● **RECORDS PROVIDED**:
☆ ☆ ☆

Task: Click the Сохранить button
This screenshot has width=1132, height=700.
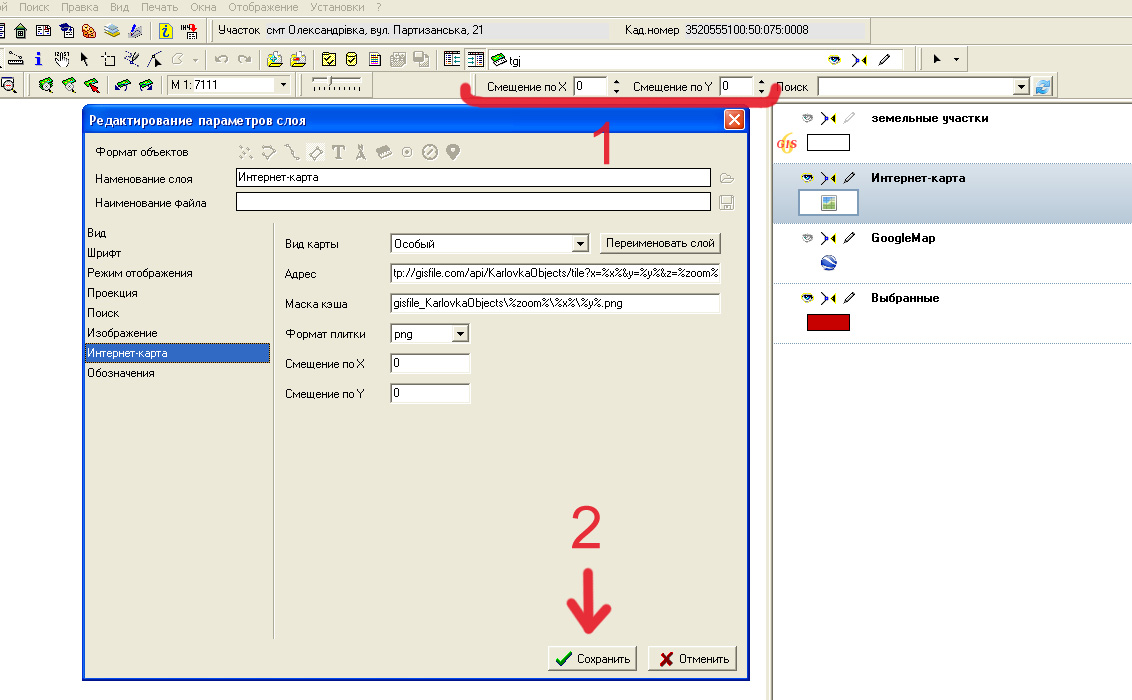Action: click(x=592, y=658)
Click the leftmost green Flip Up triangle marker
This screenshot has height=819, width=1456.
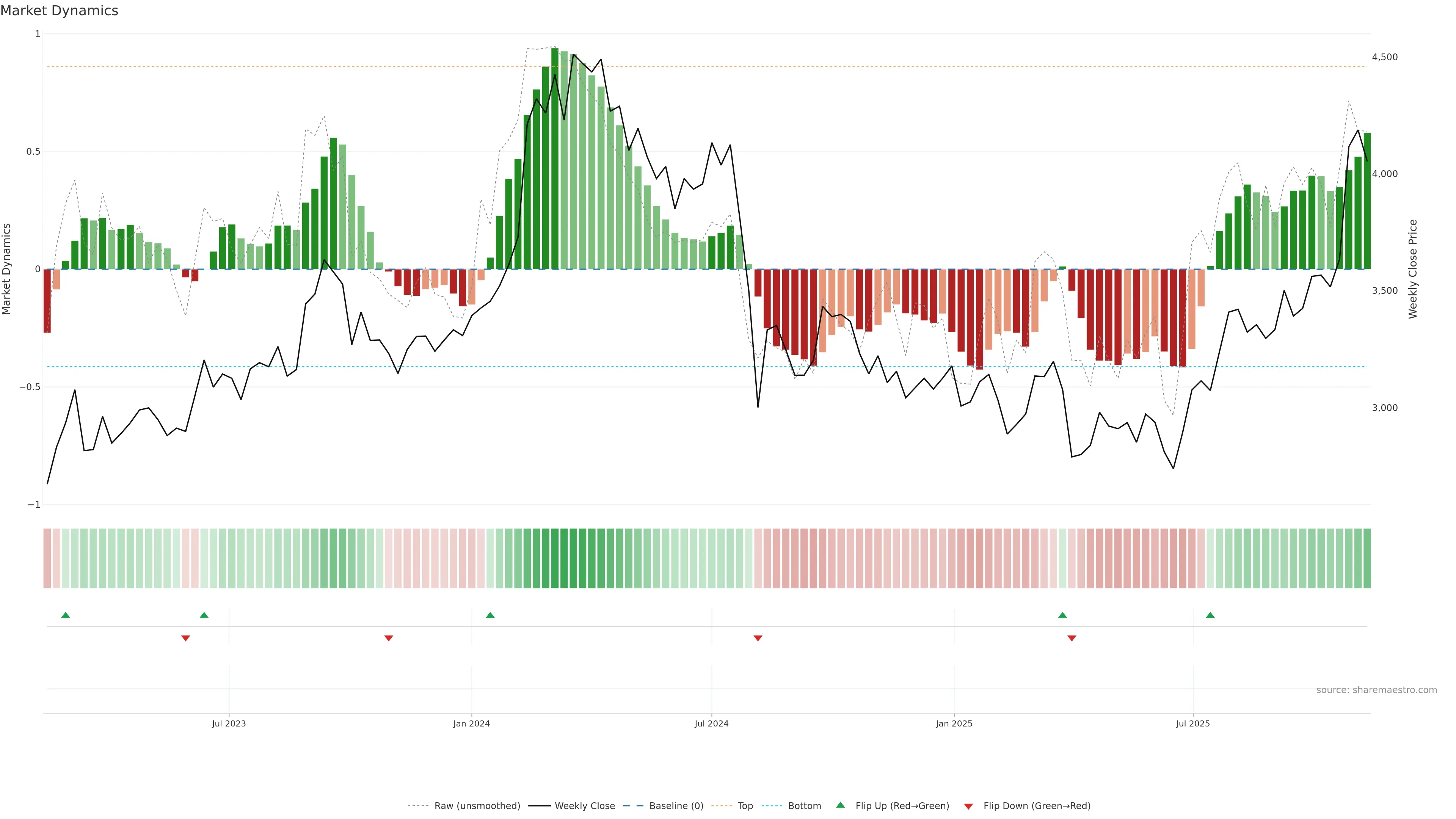coord(66,615)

☆ ☆ ☆

● **AIM**:
Copy the items above again, swapping every "screenshot" for "image" and leaving all other text unchanged. Leave the pictures out.

● **THE RESULT**:
Task: Click the Сохранить button
This image has width=1132, height=700.
Action: click(x=592, y=658)
Click the leftmost green Flip Up triangle marker
This image has height=819, width=1456.
coord(66,615)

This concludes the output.